The Lloyd’s syndicates have now published their results for 2020 and, in some cases, added detail and an outlook for 2021. Some have stuck to the bare bones. As was the case last year, IMN is summarizing the results from all syndicates that have a marine interest, which have provided some information on the marine side.
Syndicate 2623 Active Underwriter A P Cox
This year IMN will be splitting the reports for Syndicates 623 and 2623. Beazley Furlonge’s several other syndicates do not have a marine interest.
The Active Underwriter’s comments applied to both syndicates and were published yesterday with the figures for Syndicate 623.
|Syndicate Number||Capacity 2020||Capacity 2019|
Syndicate 2623 Rating environment
The active underwriter said that the loss activity during 2018 and 2019 had a continued positive effect on the rating environment, with rates increasing by 15% in 2020 across the portfolio, compared with a 6% increase in 2019. Most lines saw increases in rates compared to 2019, with marine increasing by 16%, property increasing by 15%, reinsurance rates increasing by 13%, specialty lines increasing by 15% and cyber & executive risk increasing by 18%. Rates on renewals in the political, accident & contingency division also increased by 4%.
The syndicate’s combined ratio for 2020 was 110%, up from 99% the year before, driven by the increase in the loss ratio.
The claims ratio deteriorated to 75% in 2020, from 62% the previous year, as the syndicate was heavily impacted by the volume of Covid-19-related claims.
The rest of the comments were the same as those included in syndicate report 623, published yesterday.

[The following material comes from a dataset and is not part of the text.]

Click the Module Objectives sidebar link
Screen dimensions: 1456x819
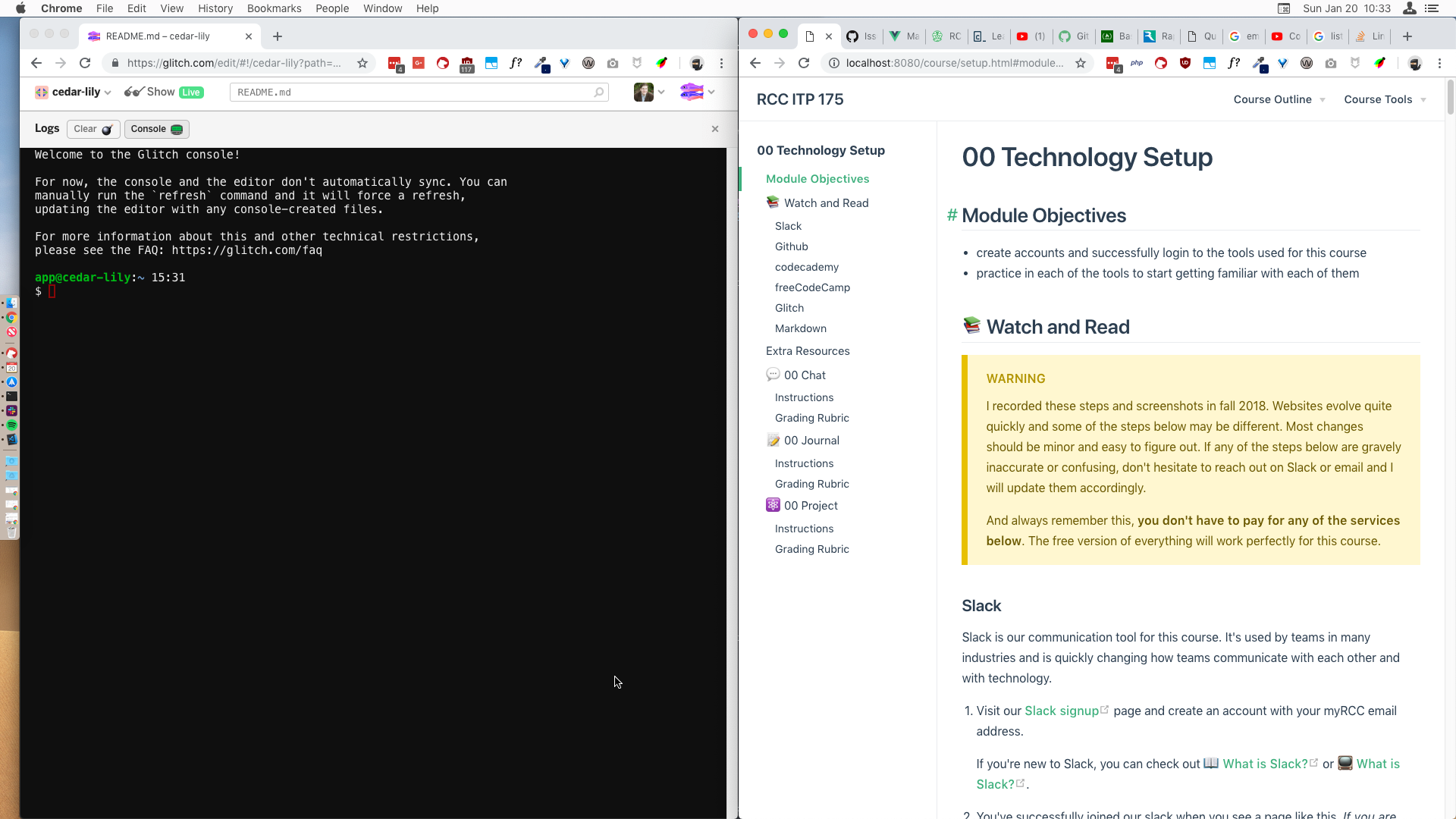point(817,178)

Syndicate net claims in 2020 rose to $1,555.8m, from $1,130.4m the year before.
During 2020 the syndicate released prior year reserves of $75.1m, up from $15.9m the year before.
Action taken in the Marine division to remediate selected areas of the account, including the UK Marine portfolio in January 2020, resulted in a release of $8.6m in the division.
Specialty lines and cyber & executive risk had releases of $37.5m and $7.0m respectively. Both specialty lines and cyber & executive risk have been impacted over the past few years by the increased claims seen on their liability books, resulting in decreased releases.
Both the property and reinsurance divisions have benefitted from releases on some of the 2019 natural catastrophe events, namely Storm Dorian in the US and Typhoons Hagibis and Faxai in Japan.
The claims impact of the Covid-19 global pandemic is not included in the prior-year reserve movement
The managing agents said that the 2019 year of account was currently forecast to close at a loss on capacity of 2.5%, due in the main to the challenging claims environment driven by the Covid-19 pandemic losses.
Cox said that the year demonstrated the importance of flexibility and the need for a clear and consistent strategy. “The strength of our diversified business and significant growth in many classes in 2020 is a testament to the expertise of our people and a long term strategic underwriting approach. We anticipate the favourable rating environment will continue throughout 2021 and we will continue to pursue growth in areas where we can deliver consistent value for brokers and clients while managing our claims and expenses”, he wrote, continuing: “Despite the harsh effects of the pandemic and a deep global recession, we are optimistic that the positive market change of the last 12 months and the resilience that we have demonstrated puts us on a strong financial and operational footing to support our clients and to grow profitably in 2021. We expect to deliver a low-90s combined ratio for 2021 assuming average claims experience”.
|2020||Marine (MAT) $m||Total $m|
|Gross earned premiums||310.4||2482.4|
|Earned premiums net of reinsurance||282.7||2076.8|
|Profit financial year||32.0||(109.4)|
|2019||Marine (MAT) $m||Total $m|
|Gross earned premiums||300.7||2258.0|
|Earned premiums net of reinsurance||213.4||1845|
|Profit financial year||(10.1)||164.8|
Staff costs Syndicate 2623:
All UK staff are employed by Beazley Management Limited, with the majority of these costs incurred in sterling. The following amounts were recharged to the syndicate in respect of staff costs:
|2020 $m||2019 $m|
|Wages and salaries||54.5||51.0|
|Short-term incentive payments||11.1||21.2|
|Social security costs||11.7||12.9|
The Active Underwriter’s emoluments were $0.5m in 2020, down from $1.7m in 2019.
Syndicate 3623 underwrites personal accident and sports insurance and market facilities at Lloyd’s and reinsurance business ceded from Beazley’s US admitted insurance company, Beazley Insurance Company, Inc. The syndicate retained 10% of these risks in 2019 and 2020, while reinsuring 64.75% to syndicate 5623 through a quota share arrangement. The syndicate acts as the host syndicate for syndicate 5623. The remaining 25.25% was reinsured with external reinsurers. It has no marine interests.
Syndicate 5623 was established in 2018 as a special purpose arrangement syndicate to write market facility business via a quota share from syndicate 3623. It has no marine interest.
Syndicate 3622 underwrites life insurance and reinsurance. It has no marine interest.